Recipe for AI/ML Success
In IHL’s recent AI/ML Research (AI/ML Promises, Potential and Pitfalls) 52% of retailers surveys listed AI as a top priority for this year. But technology projects have high failure rates and throwing money at the first initiative that catches your eye is a bad move. What are the key components for AI/ML project success?
- Does the project have a significant business benefit?
This one seems obvious, but you would be surprised (or maybe not) how many tech projects with emerging technologies start simply as a skunkworks project with no real business value.
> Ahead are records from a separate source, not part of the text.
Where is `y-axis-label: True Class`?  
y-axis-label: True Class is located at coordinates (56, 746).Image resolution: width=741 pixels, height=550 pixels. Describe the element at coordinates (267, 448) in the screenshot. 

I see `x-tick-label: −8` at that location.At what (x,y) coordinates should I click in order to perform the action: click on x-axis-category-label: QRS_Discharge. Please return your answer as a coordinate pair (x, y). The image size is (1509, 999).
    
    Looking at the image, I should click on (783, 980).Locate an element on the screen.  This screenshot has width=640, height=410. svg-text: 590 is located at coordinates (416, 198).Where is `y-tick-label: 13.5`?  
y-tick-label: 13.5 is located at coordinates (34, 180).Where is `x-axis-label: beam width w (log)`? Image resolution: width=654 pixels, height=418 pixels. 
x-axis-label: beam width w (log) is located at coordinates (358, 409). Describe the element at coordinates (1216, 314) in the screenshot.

Is there a business problem associated with the project that you are trying to fix and is it worth learning on this project? That is a key first step.
2. Do you have clean data?
80% of any AI project is collecting and preparing the data. The last thing you want to do is use bad data—old, incomplete, inaccurate or duplicative—to make key strategic choices. Bad data leads to bad decisions and AI/ML simply makes those decisions faster. Developing good data, however, can be expensive and time consuming. You need to understand the details of the information your project will leverage. Why do you have the data? Where did it come from? Then explore how it will be integrated into the process and how it will be made available for further analysis.
- Can the projects be completed in 3-6 months?
Quick wins are critical. Don’t try to tackle a huge business problem with AI as your starting project. You need quick wins to build capabilities of the technology. You need to pick areas that can be completed quickly. Otherwise you can get stuck in projects that will take years to come to fruition and your management team will lose interest. Worse, you may miss the full transformation power of the technology because the first project was too big and took too long.
You must think about today’s machine learning projects as the building blocks that will enable you to create a more mature environment in the years to come This is why leading retailers are choosing customer or employee focused issues where there is clean data that is limited in scope.
So, the recipe for AI/ML Project Success…. The project solves a true business problem in an area where you have clean data that you can complete it 6 months or less. Starting anywhere else can lead to disaster.